Performance Parameters Monitored

 The basic parameters monitored during performance testing include:

•    Processor Usage – amount of time processor spends executing non-idle threads.
•    Memory use – amount of physical memory available to processes on a computer.
•    Disk time – amount of time disk is busy executing a read or write request.
•    Bandwidth – shows the bits per second used by a network interface.
•    Private bytes – number of bytes a process has allocated that can’t be shared amongst other processes. These are used to measure memory leaks and usage.
•    Committed memory – amount of virtual memory used.
•    Memory pages/second – number of pages written to or read from the disk in order to resolve hard page faults. Hard page faults are when code not from the current working set is called up from elsewhere and retrieved from a disk.
•    Page faults/second – the overall rate in which fault pages are processed by the processor. This again occurs when a process requires code from outside its working set.
•    CPU interrupts per second – is the avg. number of hardware interrupts a processor is receiving and processing each second.
•    Disk queue length – is the avg. no. of read and write requests queued for the selected disk during a sample interval.
•    Network output queue length – length of the output packet queue in packets. Anything more than two means a delay and bottlenecking needs to be stopped.
•    Network bytes total per second – rate which bytes are sent and received on the interface including framing characters.
•    Response time – time from when a user enters a request until the first character of the response is received.
•    Throughput – rate a computer or network receives requests per second.
•    Amount of connection pooling – the number of user requests that are met by pooled connections. The more requests met by connections in the pool, the better the performance will be.
•    Maximum active sessions – the maximum number of sessions that can be active at once.
•    Hit ratios – This has to do with the number of SQL statements that are handled by cached data instead of expensive I/O operations.
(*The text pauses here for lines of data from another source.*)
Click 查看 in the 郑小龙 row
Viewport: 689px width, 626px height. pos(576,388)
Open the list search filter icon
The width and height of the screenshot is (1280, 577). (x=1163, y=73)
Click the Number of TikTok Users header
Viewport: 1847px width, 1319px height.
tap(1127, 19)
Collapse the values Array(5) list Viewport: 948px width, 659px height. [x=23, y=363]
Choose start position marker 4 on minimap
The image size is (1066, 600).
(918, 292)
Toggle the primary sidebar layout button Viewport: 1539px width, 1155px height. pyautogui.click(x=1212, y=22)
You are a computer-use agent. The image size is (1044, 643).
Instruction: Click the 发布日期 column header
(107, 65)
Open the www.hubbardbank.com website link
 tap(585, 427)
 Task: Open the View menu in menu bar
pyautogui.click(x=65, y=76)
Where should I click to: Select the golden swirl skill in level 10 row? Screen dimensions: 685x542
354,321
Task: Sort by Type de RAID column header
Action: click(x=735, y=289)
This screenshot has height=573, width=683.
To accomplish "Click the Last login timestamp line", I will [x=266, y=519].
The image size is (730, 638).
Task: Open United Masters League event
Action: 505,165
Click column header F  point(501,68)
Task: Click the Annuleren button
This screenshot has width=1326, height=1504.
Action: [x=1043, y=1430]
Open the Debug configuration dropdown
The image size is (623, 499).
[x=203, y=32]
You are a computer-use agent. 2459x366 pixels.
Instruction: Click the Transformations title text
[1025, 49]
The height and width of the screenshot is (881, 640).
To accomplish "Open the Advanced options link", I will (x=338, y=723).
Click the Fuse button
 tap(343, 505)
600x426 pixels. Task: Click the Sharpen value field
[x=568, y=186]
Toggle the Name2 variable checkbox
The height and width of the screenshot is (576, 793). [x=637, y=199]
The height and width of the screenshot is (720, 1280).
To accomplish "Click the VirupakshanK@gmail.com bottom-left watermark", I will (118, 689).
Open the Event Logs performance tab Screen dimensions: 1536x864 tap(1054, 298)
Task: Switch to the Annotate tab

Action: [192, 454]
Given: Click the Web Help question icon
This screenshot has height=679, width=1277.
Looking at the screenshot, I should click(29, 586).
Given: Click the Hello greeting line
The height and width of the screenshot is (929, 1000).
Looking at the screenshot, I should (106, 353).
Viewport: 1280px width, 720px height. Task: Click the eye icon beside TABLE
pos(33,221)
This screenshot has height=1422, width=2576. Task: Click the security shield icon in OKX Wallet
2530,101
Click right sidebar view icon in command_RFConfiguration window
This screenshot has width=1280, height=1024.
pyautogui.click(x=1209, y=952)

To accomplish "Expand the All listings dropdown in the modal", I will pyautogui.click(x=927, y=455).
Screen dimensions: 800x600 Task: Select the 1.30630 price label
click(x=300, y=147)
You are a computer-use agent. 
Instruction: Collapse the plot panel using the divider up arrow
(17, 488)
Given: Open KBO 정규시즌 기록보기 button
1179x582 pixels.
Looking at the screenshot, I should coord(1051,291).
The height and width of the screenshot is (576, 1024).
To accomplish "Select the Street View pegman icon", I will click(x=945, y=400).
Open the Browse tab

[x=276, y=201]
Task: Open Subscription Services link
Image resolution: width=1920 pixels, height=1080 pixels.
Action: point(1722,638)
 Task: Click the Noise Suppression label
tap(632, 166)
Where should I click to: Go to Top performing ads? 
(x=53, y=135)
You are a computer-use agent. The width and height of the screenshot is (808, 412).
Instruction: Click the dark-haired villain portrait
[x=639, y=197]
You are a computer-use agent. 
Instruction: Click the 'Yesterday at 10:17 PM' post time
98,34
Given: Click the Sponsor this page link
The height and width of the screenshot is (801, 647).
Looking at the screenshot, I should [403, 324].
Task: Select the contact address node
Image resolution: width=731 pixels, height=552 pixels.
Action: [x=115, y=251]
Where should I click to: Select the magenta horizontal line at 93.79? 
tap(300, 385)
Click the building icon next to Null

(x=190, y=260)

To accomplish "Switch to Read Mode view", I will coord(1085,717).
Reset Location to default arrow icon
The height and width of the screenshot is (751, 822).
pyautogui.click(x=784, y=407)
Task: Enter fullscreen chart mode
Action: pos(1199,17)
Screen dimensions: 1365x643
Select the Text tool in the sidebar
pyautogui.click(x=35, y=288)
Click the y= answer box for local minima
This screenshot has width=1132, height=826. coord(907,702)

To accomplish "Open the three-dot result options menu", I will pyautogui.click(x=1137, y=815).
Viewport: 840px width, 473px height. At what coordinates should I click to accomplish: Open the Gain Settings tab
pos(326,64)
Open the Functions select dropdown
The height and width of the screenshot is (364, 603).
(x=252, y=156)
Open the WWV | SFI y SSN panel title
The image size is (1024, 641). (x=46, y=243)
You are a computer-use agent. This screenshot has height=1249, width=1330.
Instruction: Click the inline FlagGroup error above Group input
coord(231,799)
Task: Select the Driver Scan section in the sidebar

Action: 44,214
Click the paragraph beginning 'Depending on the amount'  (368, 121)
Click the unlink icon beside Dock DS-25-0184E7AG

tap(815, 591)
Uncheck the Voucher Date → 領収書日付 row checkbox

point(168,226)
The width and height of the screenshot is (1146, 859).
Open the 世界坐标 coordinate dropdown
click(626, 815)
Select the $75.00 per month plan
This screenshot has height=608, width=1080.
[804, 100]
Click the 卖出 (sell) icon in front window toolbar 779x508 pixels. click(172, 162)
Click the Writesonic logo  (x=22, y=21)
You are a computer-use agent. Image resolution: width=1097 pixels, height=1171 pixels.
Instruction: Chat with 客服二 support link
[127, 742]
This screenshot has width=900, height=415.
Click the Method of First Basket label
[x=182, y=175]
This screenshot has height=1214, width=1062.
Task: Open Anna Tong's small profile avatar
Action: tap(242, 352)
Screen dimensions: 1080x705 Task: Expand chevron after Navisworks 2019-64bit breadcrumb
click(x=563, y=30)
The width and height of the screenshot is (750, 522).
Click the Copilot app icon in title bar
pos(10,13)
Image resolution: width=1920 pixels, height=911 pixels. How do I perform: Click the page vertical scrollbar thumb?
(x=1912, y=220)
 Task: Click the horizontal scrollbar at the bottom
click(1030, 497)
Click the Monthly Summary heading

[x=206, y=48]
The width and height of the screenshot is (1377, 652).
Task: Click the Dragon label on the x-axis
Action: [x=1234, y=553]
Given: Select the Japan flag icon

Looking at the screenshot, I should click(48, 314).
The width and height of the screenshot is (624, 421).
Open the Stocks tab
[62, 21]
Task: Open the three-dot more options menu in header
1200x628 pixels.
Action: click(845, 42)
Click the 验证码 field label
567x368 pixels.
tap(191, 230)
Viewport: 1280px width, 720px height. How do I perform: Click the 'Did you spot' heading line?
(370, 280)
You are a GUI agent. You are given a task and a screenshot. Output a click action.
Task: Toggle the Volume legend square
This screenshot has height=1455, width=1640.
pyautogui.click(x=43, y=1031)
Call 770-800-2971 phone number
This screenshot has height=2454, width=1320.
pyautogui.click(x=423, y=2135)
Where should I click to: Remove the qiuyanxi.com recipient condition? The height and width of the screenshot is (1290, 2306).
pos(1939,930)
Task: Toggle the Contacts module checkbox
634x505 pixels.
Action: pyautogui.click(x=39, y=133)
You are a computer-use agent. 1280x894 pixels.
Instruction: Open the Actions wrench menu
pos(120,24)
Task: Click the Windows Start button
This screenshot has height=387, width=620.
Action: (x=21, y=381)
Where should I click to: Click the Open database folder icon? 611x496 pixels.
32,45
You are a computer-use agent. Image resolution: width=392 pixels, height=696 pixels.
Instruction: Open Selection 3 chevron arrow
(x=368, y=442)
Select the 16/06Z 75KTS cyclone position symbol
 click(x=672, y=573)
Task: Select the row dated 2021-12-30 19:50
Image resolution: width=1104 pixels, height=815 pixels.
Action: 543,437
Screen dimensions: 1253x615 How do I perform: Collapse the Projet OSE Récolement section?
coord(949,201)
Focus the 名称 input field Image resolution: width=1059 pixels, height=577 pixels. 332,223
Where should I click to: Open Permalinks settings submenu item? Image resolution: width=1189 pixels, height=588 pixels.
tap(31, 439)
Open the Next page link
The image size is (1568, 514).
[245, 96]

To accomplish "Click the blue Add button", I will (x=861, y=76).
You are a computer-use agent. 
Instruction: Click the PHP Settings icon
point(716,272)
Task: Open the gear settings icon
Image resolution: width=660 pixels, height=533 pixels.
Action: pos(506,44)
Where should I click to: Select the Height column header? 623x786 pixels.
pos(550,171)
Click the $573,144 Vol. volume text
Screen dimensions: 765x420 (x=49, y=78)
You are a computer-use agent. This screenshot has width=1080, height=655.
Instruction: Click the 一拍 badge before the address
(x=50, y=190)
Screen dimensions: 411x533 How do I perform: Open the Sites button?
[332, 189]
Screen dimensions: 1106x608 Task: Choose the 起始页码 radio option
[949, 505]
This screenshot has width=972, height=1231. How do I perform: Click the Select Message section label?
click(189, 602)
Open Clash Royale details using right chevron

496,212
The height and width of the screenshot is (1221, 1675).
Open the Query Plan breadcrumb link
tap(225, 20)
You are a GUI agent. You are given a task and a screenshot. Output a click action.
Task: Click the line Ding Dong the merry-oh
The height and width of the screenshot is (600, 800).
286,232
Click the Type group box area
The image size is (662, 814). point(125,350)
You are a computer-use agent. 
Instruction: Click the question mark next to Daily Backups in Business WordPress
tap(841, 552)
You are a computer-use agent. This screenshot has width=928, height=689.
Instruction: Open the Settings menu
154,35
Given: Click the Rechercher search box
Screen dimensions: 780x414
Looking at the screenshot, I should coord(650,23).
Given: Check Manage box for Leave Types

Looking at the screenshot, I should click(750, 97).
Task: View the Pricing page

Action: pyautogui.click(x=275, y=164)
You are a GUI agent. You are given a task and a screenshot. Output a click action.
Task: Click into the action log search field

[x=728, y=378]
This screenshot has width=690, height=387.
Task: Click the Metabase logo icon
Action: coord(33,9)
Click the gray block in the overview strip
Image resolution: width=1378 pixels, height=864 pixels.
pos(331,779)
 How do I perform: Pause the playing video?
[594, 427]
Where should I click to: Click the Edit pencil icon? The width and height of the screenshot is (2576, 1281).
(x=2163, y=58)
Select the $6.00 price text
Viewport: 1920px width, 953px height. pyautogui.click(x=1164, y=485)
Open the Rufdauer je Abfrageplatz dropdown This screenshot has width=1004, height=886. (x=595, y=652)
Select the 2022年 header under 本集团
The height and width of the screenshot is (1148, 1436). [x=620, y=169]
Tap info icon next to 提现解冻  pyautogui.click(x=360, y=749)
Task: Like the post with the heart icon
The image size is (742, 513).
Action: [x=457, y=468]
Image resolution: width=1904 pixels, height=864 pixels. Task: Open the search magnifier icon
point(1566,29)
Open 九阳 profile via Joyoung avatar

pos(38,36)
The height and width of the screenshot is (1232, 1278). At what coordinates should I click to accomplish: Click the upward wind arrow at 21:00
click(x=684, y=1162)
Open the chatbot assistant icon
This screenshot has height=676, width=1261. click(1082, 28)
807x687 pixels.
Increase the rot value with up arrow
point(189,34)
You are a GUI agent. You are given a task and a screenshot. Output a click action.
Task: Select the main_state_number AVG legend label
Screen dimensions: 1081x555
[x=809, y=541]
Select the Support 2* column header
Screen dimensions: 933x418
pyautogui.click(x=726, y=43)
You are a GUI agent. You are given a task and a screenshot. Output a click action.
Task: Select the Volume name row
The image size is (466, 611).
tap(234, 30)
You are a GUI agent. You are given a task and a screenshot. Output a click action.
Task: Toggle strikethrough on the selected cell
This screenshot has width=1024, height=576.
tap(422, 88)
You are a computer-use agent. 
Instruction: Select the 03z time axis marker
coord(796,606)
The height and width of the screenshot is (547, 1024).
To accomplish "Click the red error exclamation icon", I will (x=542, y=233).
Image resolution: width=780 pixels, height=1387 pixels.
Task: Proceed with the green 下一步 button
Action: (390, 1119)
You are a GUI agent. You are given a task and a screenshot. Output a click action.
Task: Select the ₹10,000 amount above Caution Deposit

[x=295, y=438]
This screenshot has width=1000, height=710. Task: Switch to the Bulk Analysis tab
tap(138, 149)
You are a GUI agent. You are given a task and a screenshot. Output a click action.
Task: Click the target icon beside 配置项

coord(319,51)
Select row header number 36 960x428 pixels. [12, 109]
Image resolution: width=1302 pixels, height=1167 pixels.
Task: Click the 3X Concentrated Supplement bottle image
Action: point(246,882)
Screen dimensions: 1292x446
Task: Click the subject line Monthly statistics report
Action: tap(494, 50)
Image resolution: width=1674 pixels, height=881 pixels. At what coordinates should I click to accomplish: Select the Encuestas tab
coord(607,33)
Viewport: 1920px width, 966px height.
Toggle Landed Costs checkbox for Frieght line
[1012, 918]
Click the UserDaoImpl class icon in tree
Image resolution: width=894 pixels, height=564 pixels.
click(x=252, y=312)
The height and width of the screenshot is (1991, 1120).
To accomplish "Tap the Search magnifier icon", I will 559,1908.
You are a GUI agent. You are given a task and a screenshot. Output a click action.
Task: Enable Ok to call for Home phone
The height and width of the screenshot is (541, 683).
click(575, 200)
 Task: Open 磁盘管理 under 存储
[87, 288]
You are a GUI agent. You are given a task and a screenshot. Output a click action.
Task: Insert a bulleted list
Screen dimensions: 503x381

This is a good place to start for solving bottlenecking issues.
•    Hits per second – the no. of hits on a web server during each second of a load test.
•    Rollback segment – the amount of data that can rollback at any point in time.
•    Database locks – locking of tables and databases needs to be monitored and carefully tuned.
•    Top waits – are monitored to determine what wait times can be cut down when dealing with the how fast data is retrieved from memory
•    Thread counts – An applications health can be measured by the no. of threads that are running and currently active.
•    Garbage collection – has to do with returning unused memory back to the system. Garbage collection needs to be monitored for efficiency.

 

Summary

Performance testing is necessary before marketing any software product. It ensures customer satisfaction & protects investor’s investment against product failure. Costs of performance testing are usually more than made up for with improved customer satisfaction, loyalty and retention.